Data rows -
■ ■ ■

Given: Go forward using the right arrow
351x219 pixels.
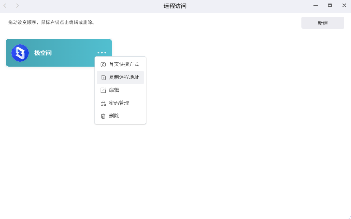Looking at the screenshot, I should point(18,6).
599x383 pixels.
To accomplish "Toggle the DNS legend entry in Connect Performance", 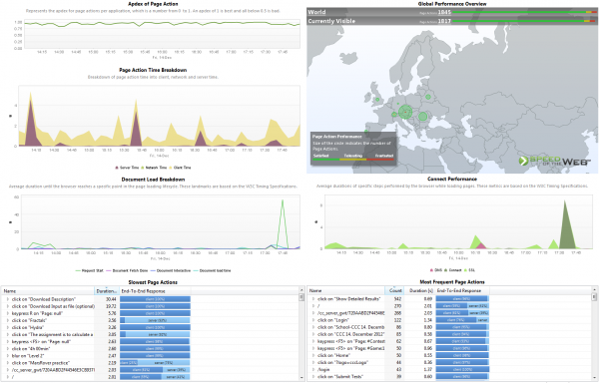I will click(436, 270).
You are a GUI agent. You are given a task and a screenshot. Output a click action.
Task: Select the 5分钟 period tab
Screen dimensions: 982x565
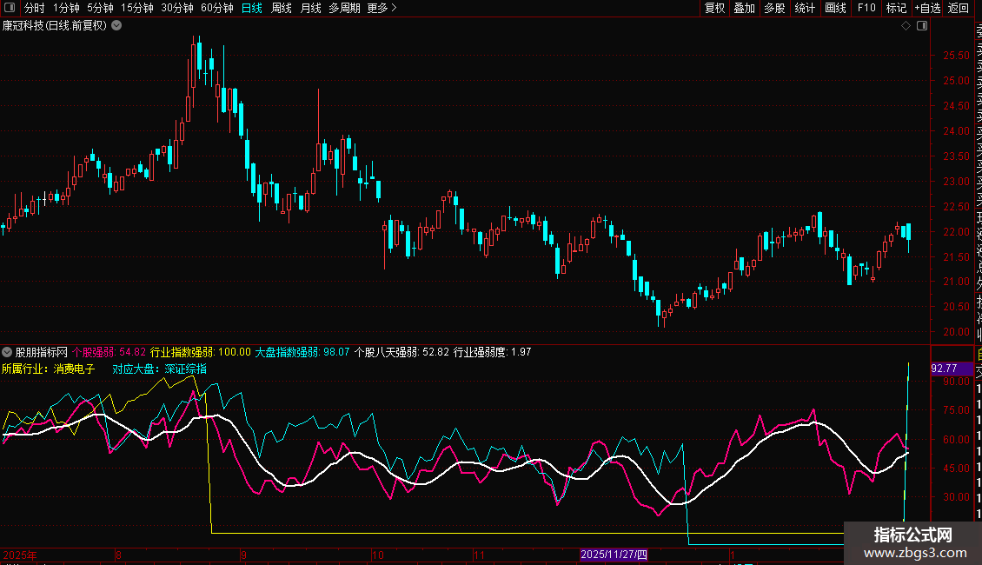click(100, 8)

■ ■ ■

Exercise brief -
Rewrite the part of the records that opens with the line containing "You are a GUI" and closes at the end of the records, keeping every line, the request included. Shift each coordinate in the answers by adding 147, and leave the pictures out.

Result for this exercise -
You are a GUI agent. You are given a task and a screenshot. Output a click action.
Task: Select the 5分钟 period tab
Screen dimensions: 982x565
click(247, 155)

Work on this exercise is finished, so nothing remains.